En rentrant à la résidence royale, Louis, apprenant le système du blocus des Îles britanniques, en ressentit un vif chagrin ; car cette mesure pouvait amener la ruine de ses états. Il chercha à éluder l’exécution du fatal décret de Napoléon ; mais, quels que fussent ses efforts et sa prudence, l’empereur apprit qu’il le trompait sur ce point important. Napoléon, indigné d’être abusé de la sorte, redoubla de sévérité, et éleva la voix plus despotiquement encore.

Cédant à la force d’un pouvoir aussi absolu, le roi, par un décret du 15 décembre 1806, s’était résigné à ne plus s’opposer à l’exécution du blocus, et pourtant l’empereur n’était pas satisfait. Ses agents lui persuadaient qu’il existait toujours des relations commerciales entre la Hollande et l’Angleterre ; et ces rapports, sans doute exagérés, mais basés sur un fond de vérité, furent sur le point de provoquer des visites domiciliaires dans toute la Hollande.

Malgré tant de contrariétés, Louis s’occupa encore des institutions qui pouvaient être utiles à son gouvernement. Un code civil et un code criminel furent rédigés par des jurisconsultes dont les mœurs et les connaissances garantissaient la bonté d’un travail si important.
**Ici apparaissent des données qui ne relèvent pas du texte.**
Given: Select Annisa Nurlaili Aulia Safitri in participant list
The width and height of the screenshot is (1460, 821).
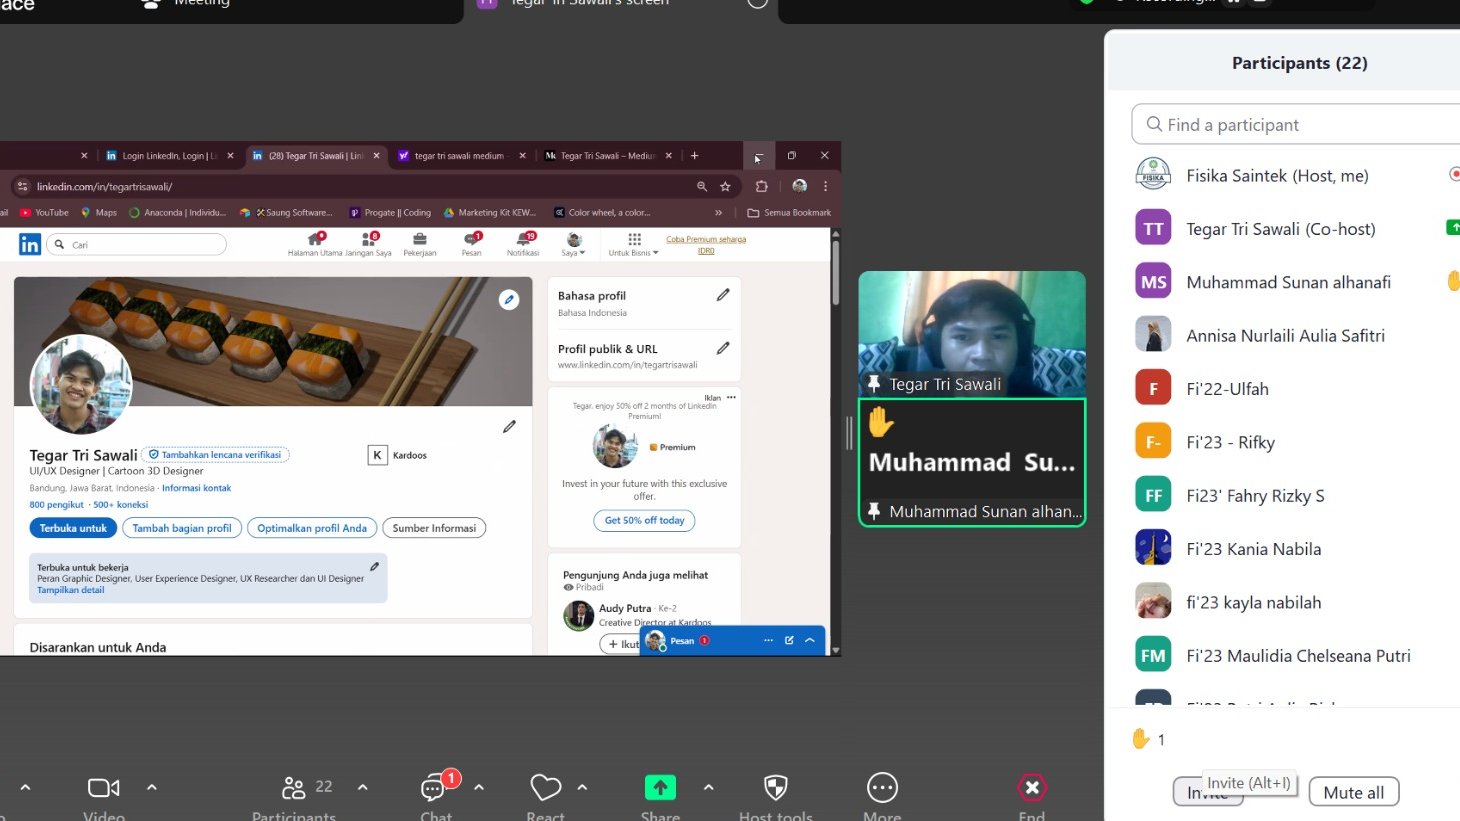Looking at the screenshot, I should (x=1285, y=336).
On compléta aussi le nouveau système des contributions, système qui établissait une égalité parfaite entre tous les habitants, et il parut de sages règlements sur les corporations et les maîtrises. À l’imitation de la France, le roi Louis institua les grands officiers du royaume, maréchaux et colonels-généraux, et proposa au corps législatif une loi portant création de l’ordre de l’Union et de l’ordre du Mérite.
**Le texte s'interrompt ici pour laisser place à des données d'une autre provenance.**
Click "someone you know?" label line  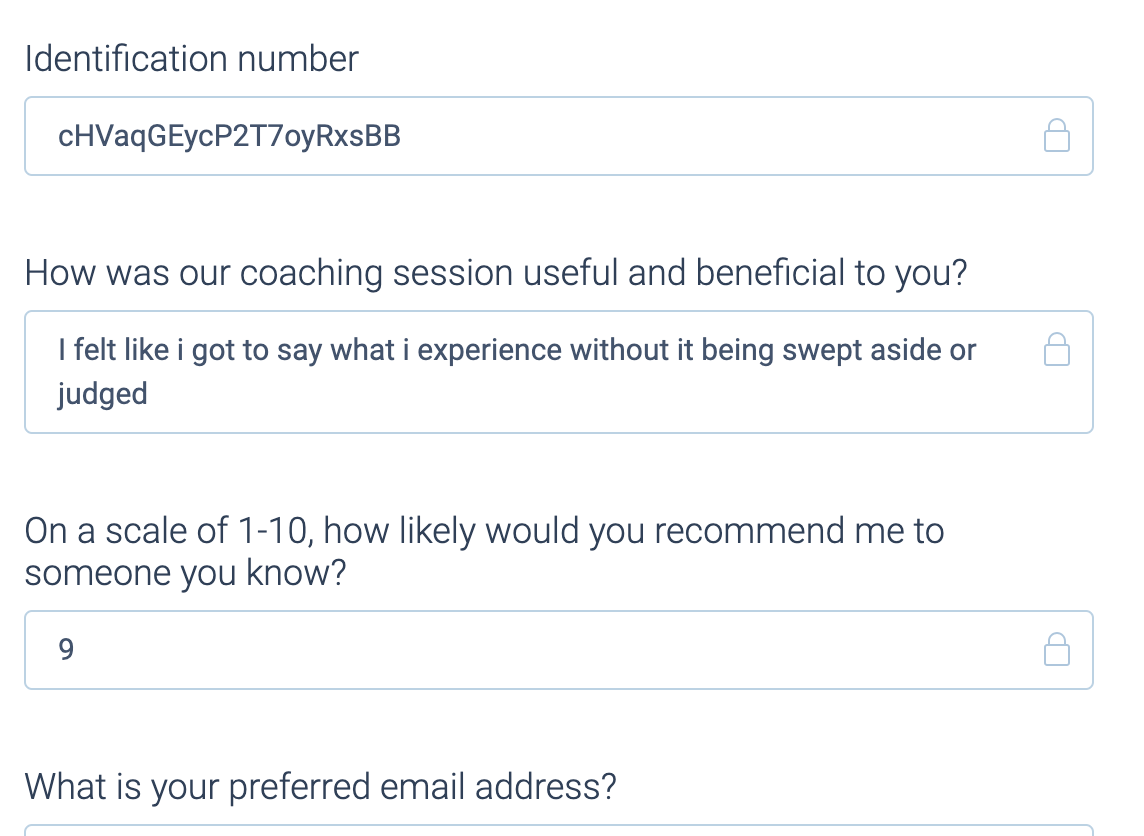184,575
Quoique l’administration de la maison du roi fût placée sous la surveillance immédiate des grands officiers de la couronne, Louis s’arrachait à des travaux de la plus haute importance pour descendre à de minutieux détails, qui, s’ils prouvent l’ordre chez un particulier, semblent au-dessous de la dignité souveraine. Il fallait que chaque grand officier soumît au roi l’organisation de son service, lui présentât sur chaque individu des renseignements spéciaux. Cette inquiétude du roi, causée par la crainte que l’empereur ne le fît constamment observer, s’étendait sur le grand officier de la couronne, comme sur le dernier valet de pied. S’agissait-il d’un Français ? ses informations étaient bien plus sévères, et il n’était guère admis que si on n’avait pas trouvé un Hollandais capable de remplir les fonctions de la place. Cette préférence accordée aux Hollandais entretenait dans la maison du roi un élément de jalousie qui s’accroissait chaque jour d’une manière sensible.
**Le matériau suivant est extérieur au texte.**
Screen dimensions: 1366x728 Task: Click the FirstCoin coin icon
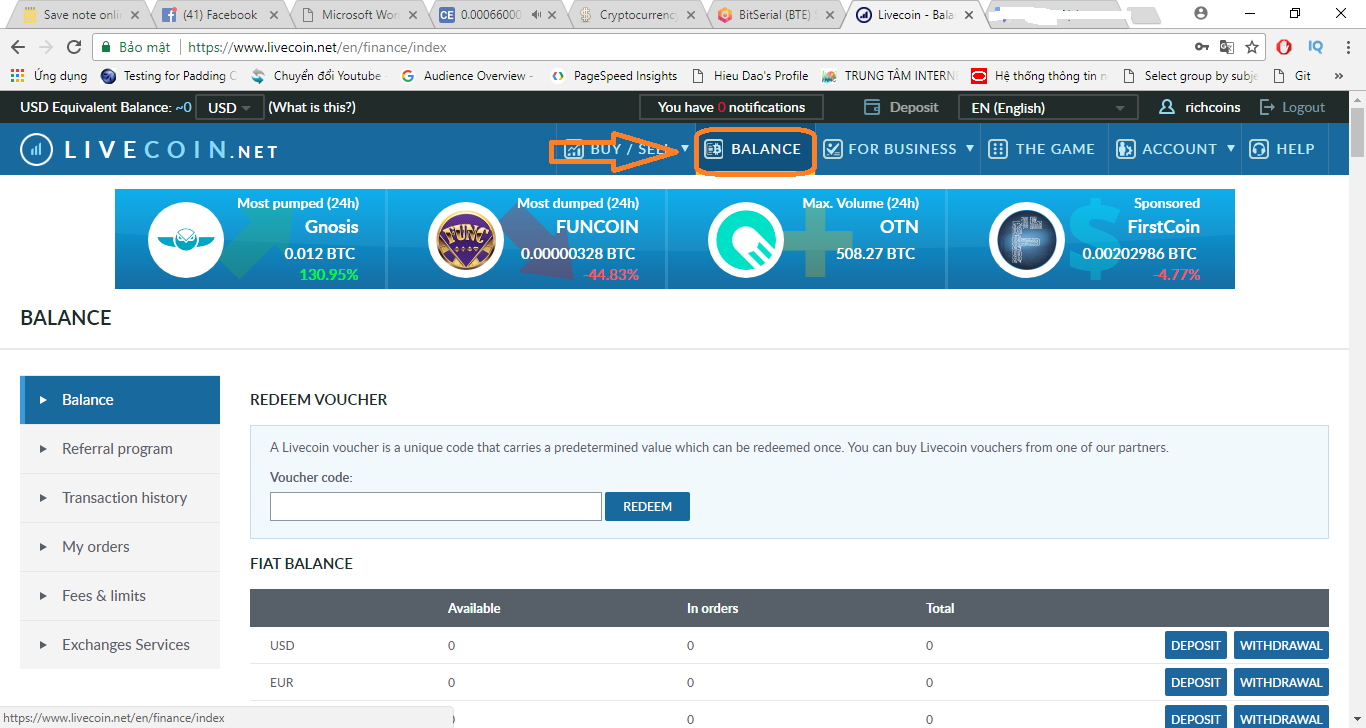pos(1026,240)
En janvier 1807, la ville de Leyde éprouva un épouvantable désastre causé par l’explosion d’un bateau de poudre ; le bateau sauta au milieu de la ville. Le roi se rendit sur-le-champ à Leyde, et déploya dans cette horrible catastrophe un noble caractère d’humanité, une bienveillance vraiment royale ; il prodigua des secours et des consolations aux infortunés que ce malheur venait d’atteindre. Indépendamment des nombreux actes de générosité que le roi fit en faveur des malheureux habitants de la ville de Leyde, il étendit plus loin encore sa bienveillante sollicitude, car il les dispensa pendant dix années de toute contribution, et fit la remise aux débiteurs des arrérages des impôts non acquittés au moment du désastre.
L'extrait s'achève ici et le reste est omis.